# Directions
Reproduce the entries starting at the first one and ending at the line containing "pyautogui.click(x=718, y=220)", changing "resolution" to "size" and leaving everything else as it is.

>>>>

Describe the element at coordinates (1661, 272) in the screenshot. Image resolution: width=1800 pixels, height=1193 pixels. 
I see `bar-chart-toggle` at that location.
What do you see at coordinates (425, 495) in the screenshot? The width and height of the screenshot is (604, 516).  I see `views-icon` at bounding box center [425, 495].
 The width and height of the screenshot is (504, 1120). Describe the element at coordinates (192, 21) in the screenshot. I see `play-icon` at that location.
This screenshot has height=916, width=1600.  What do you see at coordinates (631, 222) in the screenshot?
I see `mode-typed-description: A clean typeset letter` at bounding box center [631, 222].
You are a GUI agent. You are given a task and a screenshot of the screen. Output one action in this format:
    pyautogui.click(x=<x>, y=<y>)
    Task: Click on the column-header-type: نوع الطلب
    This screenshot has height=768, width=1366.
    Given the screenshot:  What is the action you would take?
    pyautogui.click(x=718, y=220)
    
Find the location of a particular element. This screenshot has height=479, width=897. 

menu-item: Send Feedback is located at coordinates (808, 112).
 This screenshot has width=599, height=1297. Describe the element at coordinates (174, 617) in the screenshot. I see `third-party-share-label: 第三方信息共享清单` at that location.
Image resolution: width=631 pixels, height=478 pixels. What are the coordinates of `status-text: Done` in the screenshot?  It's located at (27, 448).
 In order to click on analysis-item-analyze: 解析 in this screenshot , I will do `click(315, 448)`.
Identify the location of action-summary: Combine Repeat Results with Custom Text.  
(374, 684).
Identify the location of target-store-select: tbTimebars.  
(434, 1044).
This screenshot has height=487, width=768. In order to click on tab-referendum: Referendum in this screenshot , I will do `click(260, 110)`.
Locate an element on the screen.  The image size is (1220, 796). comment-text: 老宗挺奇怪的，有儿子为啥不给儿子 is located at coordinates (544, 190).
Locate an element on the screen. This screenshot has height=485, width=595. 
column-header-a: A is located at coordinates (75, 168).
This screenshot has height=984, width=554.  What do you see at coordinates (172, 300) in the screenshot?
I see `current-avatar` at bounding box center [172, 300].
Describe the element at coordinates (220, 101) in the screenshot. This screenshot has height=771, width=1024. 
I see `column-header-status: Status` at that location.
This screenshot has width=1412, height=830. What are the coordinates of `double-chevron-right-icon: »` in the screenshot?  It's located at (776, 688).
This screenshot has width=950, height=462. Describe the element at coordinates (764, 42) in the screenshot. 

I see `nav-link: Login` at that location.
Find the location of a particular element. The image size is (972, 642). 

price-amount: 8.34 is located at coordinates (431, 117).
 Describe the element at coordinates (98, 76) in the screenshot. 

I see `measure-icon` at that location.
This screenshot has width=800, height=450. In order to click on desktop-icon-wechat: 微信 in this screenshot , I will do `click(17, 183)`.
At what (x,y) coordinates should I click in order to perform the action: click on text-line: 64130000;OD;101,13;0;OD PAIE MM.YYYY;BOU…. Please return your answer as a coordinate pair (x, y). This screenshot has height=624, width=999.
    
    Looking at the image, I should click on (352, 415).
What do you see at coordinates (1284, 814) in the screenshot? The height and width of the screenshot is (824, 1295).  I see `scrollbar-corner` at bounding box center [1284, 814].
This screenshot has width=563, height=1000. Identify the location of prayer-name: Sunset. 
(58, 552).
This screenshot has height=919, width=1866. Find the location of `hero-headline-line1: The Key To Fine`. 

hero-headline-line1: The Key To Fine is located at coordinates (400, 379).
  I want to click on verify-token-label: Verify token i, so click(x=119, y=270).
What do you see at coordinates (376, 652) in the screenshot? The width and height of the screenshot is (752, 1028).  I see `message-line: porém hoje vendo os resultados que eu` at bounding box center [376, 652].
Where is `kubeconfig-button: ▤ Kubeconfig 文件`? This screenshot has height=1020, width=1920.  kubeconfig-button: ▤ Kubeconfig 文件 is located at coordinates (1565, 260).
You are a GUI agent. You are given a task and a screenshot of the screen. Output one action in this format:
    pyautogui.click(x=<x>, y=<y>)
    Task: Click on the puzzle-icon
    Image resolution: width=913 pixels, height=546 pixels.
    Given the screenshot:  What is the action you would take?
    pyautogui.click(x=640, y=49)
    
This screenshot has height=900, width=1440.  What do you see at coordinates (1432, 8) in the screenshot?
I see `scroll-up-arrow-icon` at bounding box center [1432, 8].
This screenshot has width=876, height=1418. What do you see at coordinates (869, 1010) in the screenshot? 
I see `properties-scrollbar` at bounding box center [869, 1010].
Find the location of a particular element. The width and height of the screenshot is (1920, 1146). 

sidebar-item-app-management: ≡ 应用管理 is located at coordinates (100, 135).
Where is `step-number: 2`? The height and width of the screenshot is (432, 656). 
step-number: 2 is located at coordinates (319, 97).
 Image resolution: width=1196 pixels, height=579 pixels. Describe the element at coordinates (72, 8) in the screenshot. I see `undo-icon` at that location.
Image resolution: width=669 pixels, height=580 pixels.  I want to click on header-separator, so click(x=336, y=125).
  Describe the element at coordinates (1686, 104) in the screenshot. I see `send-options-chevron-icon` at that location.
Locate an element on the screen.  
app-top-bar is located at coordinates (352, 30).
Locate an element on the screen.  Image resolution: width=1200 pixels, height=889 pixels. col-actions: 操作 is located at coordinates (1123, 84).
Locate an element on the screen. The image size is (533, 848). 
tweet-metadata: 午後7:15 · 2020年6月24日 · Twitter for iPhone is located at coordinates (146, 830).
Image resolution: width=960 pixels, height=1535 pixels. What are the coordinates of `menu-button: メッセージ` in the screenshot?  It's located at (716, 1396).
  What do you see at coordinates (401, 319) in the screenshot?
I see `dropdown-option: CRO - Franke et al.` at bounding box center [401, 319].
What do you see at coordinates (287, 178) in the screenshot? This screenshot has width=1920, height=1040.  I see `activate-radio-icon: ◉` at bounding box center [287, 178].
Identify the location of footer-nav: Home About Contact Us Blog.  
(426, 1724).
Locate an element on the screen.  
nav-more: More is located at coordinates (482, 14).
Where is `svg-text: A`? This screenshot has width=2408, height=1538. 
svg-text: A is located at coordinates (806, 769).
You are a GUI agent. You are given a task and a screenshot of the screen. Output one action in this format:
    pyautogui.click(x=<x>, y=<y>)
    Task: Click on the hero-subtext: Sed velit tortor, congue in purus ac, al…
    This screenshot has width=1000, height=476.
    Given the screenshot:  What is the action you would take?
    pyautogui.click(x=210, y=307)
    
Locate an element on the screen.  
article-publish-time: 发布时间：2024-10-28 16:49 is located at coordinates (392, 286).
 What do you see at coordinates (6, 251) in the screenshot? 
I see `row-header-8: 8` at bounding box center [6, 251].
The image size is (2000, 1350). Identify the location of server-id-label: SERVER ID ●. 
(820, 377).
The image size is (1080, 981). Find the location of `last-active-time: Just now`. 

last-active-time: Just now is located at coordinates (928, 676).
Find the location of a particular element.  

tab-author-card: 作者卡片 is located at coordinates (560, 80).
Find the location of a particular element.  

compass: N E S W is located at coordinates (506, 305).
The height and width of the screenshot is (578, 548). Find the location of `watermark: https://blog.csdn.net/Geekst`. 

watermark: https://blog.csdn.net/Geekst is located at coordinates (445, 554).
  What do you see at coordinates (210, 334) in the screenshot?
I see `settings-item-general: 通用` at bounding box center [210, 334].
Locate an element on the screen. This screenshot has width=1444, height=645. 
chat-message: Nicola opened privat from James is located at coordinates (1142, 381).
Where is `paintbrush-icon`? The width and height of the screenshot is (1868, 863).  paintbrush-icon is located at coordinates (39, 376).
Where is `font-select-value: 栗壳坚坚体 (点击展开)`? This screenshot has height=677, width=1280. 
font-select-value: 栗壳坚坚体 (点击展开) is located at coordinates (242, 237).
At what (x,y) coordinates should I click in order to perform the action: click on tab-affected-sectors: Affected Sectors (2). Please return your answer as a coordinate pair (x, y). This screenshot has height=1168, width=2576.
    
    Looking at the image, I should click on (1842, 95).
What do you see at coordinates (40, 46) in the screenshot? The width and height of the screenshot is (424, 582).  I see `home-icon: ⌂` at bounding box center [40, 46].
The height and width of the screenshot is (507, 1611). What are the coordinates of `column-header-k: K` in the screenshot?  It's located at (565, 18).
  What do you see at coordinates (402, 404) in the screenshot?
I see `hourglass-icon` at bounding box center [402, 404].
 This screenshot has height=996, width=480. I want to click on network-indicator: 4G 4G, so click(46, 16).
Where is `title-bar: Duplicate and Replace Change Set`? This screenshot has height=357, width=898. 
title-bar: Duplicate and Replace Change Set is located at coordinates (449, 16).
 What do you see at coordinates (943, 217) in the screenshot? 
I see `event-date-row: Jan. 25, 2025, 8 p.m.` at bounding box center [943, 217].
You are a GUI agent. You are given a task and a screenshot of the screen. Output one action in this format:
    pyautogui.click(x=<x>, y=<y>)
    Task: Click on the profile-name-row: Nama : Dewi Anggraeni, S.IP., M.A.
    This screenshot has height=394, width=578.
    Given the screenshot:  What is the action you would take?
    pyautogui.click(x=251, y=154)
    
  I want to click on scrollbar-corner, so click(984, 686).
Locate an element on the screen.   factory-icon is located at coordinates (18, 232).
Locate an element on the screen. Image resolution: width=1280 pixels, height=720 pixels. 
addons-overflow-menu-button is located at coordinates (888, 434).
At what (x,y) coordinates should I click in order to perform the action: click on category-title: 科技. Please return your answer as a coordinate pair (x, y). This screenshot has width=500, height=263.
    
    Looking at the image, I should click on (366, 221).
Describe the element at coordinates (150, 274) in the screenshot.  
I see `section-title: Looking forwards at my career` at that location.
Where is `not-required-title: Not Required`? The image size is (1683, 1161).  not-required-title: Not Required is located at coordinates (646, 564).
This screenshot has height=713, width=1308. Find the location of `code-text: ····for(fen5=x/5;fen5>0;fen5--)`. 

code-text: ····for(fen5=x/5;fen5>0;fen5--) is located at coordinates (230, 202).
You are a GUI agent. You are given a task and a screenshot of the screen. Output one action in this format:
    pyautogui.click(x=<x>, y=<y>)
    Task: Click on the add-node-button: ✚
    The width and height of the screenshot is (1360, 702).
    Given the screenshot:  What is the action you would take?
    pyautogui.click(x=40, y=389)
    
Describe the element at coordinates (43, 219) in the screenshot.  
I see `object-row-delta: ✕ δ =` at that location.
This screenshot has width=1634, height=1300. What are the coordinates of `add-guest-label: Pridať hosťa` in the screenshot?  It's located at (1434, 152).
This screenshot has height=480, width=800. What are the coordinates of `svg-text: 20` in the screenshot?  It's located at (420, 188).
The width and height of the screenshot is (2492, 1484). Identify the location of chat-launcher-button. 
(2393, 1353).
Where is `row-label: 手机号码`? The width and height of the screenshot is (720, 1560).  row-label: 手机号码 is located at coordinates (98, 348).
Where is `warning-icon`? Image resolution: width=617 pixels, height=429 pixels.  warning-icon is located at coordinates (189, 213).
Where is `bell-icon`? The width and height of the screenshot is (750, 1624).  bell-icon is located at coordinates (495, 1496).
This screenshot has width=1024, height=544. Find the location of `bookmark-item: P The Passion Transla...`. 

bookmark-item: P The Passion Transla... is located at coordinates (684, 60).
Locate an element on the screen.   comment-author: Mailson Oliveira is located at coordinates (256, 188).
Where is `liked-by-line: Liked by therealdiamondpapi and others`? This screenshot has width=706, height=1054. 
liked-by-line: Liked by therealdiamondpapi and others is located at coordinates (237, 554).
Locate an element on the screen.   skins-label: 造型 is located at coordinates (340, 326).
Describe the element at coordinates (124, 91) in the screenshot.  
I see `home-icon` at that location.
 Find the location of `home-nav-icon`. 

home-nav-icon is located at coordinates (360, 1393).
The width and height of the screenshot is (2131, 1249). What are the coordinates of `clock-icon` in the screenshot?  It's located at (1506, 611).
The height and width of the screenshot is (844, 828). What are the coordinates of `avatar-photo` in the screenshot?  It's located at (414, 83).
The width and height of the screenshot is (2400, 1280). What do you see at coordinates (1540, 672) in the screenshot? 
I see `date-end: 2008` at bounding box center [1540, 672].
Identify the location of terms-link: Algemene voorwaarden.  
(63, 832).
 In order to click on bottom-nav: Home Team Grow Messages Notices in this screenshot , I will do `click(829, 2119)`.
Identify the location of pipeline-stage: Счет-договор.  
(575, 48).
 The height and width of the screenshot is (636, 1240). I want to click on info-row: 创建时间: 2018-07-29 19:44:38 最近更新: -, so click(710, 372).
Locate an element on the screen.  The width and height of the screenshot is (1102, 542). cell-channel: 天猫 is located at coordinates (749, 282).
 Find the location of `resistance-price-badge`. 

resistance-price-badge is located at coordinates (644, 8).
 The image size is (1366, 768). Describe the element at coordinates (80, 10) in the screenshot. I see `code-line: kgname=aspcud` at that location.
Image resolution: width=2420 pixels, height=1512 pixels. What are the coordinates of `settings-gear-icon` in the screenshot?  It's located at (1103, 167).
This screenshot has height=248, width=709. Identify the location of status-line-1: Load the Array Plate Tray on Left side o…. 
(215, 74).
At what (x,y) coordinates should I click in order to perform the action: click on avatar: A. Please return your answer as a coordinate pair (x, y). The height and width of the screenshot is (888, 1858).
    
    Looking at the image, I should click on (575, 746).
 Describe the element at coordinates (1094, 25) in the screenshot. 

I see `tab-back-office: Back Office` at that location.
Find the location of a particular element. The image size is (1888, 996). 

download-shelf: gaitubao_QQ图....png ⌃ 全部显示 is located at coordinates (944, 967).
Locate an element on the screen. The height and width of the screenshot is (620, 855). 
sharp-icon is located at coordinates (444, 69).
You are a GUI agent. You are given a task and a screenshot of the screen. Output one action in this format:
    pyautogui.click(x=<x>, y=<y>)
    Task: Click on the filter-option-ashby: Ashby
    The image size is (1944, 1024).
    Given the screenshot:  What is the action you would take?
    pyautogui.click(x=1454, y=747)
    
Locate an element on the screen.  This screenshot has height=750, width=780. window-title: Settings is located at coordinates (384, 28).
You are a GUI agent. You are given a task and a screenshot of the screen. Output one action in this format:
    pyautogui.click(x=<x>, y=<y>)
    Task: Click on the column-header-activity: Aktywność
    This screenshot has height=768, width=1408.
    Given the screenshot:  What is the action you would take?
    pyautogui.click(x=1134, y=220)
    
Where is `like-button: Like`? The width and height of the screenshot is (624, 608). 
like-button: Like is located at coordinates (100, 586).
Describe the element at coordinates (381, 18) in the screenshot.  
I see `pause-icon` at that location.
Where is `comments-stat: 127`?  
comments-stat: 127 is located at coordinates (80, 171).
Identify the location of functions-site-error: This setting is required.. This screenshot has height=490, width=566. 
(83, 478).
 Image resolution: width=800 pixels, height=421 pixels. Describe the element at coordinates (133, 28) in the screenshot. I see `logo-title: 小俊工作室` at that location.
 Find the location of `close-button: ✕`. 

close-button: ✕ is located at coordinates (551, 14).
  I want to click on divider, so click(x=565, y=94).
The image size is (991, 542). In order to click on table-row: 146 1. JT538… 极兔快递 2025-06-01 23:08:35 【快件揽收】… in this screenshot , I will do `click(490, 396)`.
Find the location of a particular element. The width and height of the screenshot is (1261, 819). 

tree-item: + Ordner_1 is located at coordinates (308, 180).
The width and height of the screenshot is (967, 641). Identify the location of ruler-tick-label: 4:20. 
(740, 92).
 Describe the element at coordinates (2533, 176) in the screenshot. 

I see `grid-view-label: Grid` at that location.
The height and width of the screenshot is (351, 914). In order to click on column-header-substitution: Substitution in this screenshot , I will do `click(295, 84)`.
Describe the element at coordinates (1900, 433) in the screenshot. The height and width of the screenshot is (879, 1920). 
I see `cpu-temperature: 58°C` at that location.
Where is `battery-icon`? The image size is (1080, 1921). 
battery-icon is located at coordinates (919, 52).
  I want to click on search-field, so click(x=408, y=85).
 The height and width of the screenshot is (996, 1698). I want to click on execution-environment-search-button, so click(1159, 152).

<<<<

# Final answer
Describe the element at coordinates (1661, 272) in the screenshot. Image size: width=1800 pixels, height=1193 pixels. 
I see `bar-chart-toggle` at that location.
What do you see at coordinates (425, 495) in the screenshot? The width and height of the screenshot is (604, 516).  I see `views-icon` at bounding box center [425, 495].
 The width and height of the screenshot is (504, 1120). Describe the element at coordinates (192, 21) in the screenshot. I see `play-icon` at that location.
This screenshot has height=916, width=1600.  What do you see at coordinates (631, 222) in the screenshot?
I see `mode-typed-description: A clean typeset letter` at bounding box center [631, 222].
You are a GUI agent. You are given a task and a screenshot of the screen. Output one action in this format:
    pyautogui.click(x=<x>, y=<y>)
    Task: Click on the column-header-type: نوع الطلب
    This screenshot has height=768, width=1366.
    Given the screenshot:  What is the action you would take?
    pyautogui.click(x=718, y=220)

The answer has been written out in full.